Schrödinger wrote: "One can even set up quite ridiculous cases. A cat is penned up in a steel chamber, along with the following device (which must be secured against direct interference by the cat): in a Geiger counter there is a tiny bit of radioactive substance, so small, that perhaps in the course of the hour one of the atoms decays, but also, with equal probability, perhaps none; if it happens, the counter tube discharges and through a relay releases a hammer which shatters a small flask of hydrocyanic acid. If one has left this entire system to itself for an hour, one would say that the cat still lives if meanwhile no atom has decayed.

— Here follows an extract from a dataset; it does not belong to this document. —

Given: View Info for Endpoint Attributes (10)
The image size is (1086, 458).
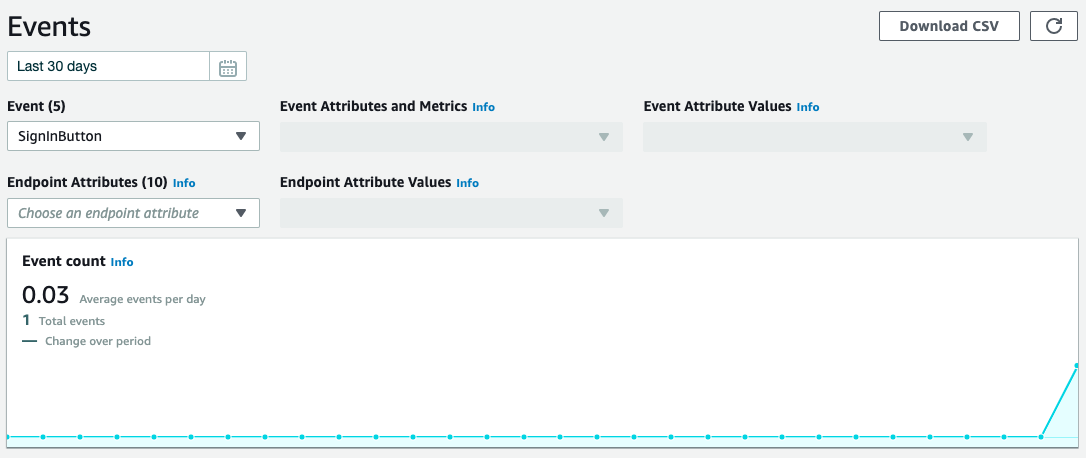Looking at the screenshot, I should coord(184,183).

The psi-function of the entire system would express this by having in it the living and dead cat (pardon the expression) mixed or smeared out in equal parts."
The purpose of the thought experiment is to illustrate an apparent paradox: our intuition says that no observer can be in a mixture of states, yet the cat, it seems from the thought experiment, can be such a mixture. Is the cat required to be an observer, or does its existence in a single well-defined classical state require another external observer?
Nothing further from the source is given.